Page text -
□ □ □ □ □ □ □

# MongoDB Aggregation Pipeline In Python

Learn about the various stages and configurations you can create to configure an Aggregation Pipeline

Stages: [match](#match), [project](#project), [unset](#unset), [limit](#limit), [skip](#skip), [sort](#sort), [count](#count), [sortByCount](#sortByCount), [unwind](#unwind), [group](#group), [addFields](#addFields), [sample](#sample), [lookup](#lookup), [unionWith](#unionWith), [out](#out), [merge](#merge)

Operators: [size](#size-(operator)), [in](#in-(operator)), [arrayElemAt](#arrayElemAt-(operator)), [first](#first-(operator)), [count](#count-(accumulator-operator)), [sum](#sum-(accumulator-operator)), [first, last](#first,-last-(accumulator-operators)), [push](#push-(accumulator-operator)), [addToSet](#addToSet-(accumulator-operator)), [regexMatch](#regexMatch-(operator)), [cond](#cond-(operator)), [Date](#Date-Operators), [expr](#expr-(operator)), [ifNull](#ifNull-(operator)), [type](#type-(operator)), [switch](#switch-(operator))

In [3]:
from pymongo import MongoClient

In [4]:
mongodb_uri = "mongodb://localhost:27017/"
db_name = "aggregation_test"

In [5]:
client = MongoClient(mongodb_uri)
db = client[db_name]

### Helper Function

In [6]:
def print_cursor(cursor):
    for document in cursor:
        print(document, end="\n\n")

### Inserting Some Sample Data

In [7]:
#it double checks if there is data or not -- learn it
import aggregatehelper.insert_aggregation_sample_data as iasd

iasd.insert_data(mongodb_uri, db_name)

Entries already exist in the aggregation_test database in the users, products, or orders collection. Insert commands aborted.


### match

In [8]:
match_cursor = db.products.aggregate([
    {"$match": {"name": "Pens"}}
])

In [9]:
print_cursor(match_cursor)

□ □ □ □ □ □ □

Supplied material -

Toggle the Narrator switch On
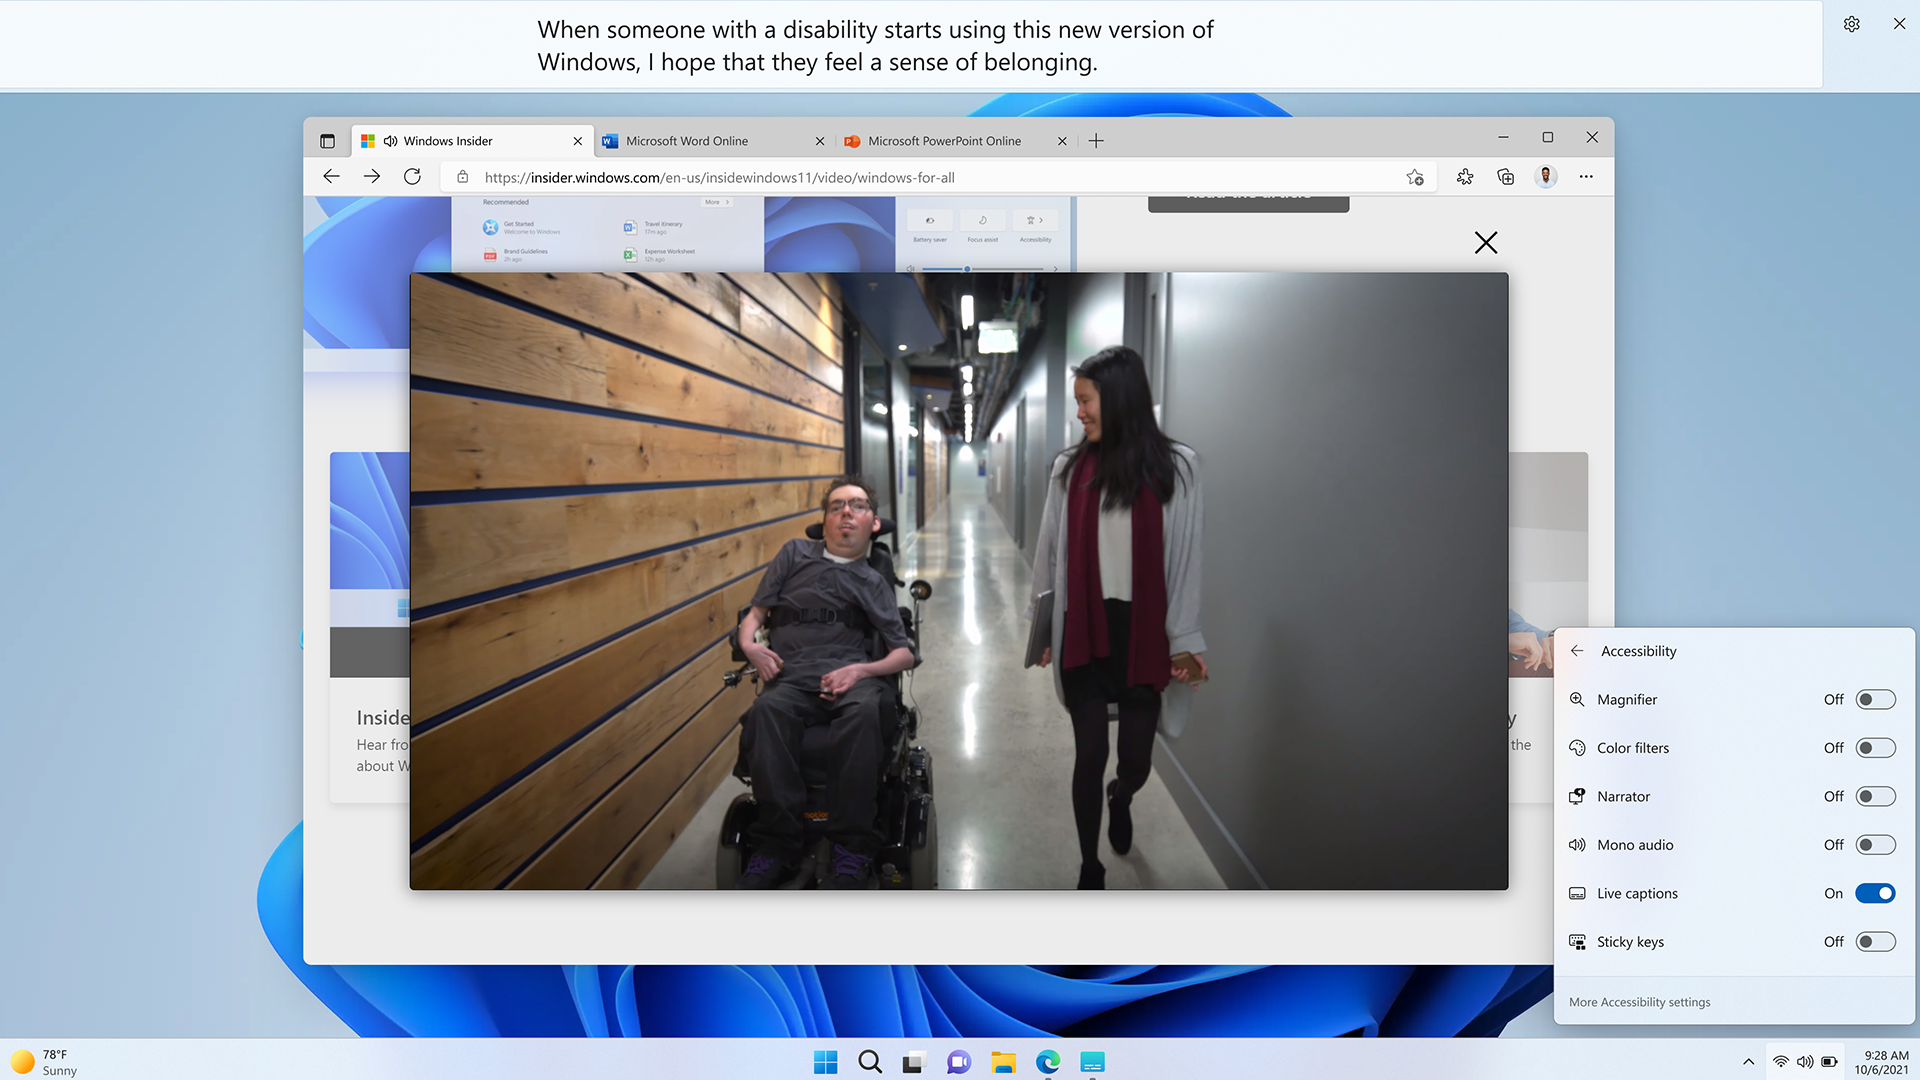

□ □ □ □ □ □ □

Your tasks -
1. In the MongoDB aggregation page, what value is given to db_name?
2. Shorten the paragraph in the MongoDB aggregation page that starts "Entries already exist" to a single sentence that keeps its main facts.
3. Go on with the MongoDB aggregation page, starting after its last line.
The data has no connection to the MongoDB aggregation page.

Exercise answers -
1. "aggregation_test"

2. The insert commands were aborted because the users, products, or orders collection in the aggregation_test database already has entries.

3.
{'_id': ObjectId('640b4ff43c493ec19556619b'), 'name': 'Pens', 'seller_id': ObjectId('640b4ff43c493ec195566194'), 'tags': ['Office', 'School']}



In [17]:
# returns commandCursor - like cursor Object
match_cursor = db.products.aggregate([
    {"$match": {"$or": [
        {"tags": "Beauty"},
        {"tags": "Home"}]}}
])

In [18]:
print_cursor(match_cursor)

{'_id': ObjectId('640b4ff43c493ec195566199'), 'name': 'Mug', 'seller_id': ObjectId('640b4ff43c493ec195566193'), 'tags': ['Home', 'Kitchen']}

{'_id': ObjectId('640b4ff43c493ec19556619a'), 'name': 'Moisturizer', 'seller_id': ObjectId('640b4ff43c493ec195566193'), 'tags': ['Beauty']}

{'_id': ObjectId('640b4ff43c493ec19556619c'), 'name': 'Face Cleanser', 'seller_id': ObjectId('640b4ff43c493ec195566193'), 'tags': ['Beauty']}

{'_id': ObjectId('640b4ff43c493ec19556619d'), 'name': 'Concealer Makeup', 'seller_id': ObjectId('640b4ff43c493ec195566196'), 'tags': ['Beauty']}

{'_id': ObjectId('640b4ff43c493ec19556619e'), 'name': 'Eyeliner', 'seller_id': ObjectId('640b4ff43c493ec195566197'), 'tags': ['Beauty']}



### project

In [31]:
#change returned column name as you wish with $ infront of the column name you want to rename
project_cursor = db.products.aggregate([
    {"$project": {"_id": 0, "name_as_product_name": "$name", "tags": 1}}])

In [32]:
print_cursor(project_cursor)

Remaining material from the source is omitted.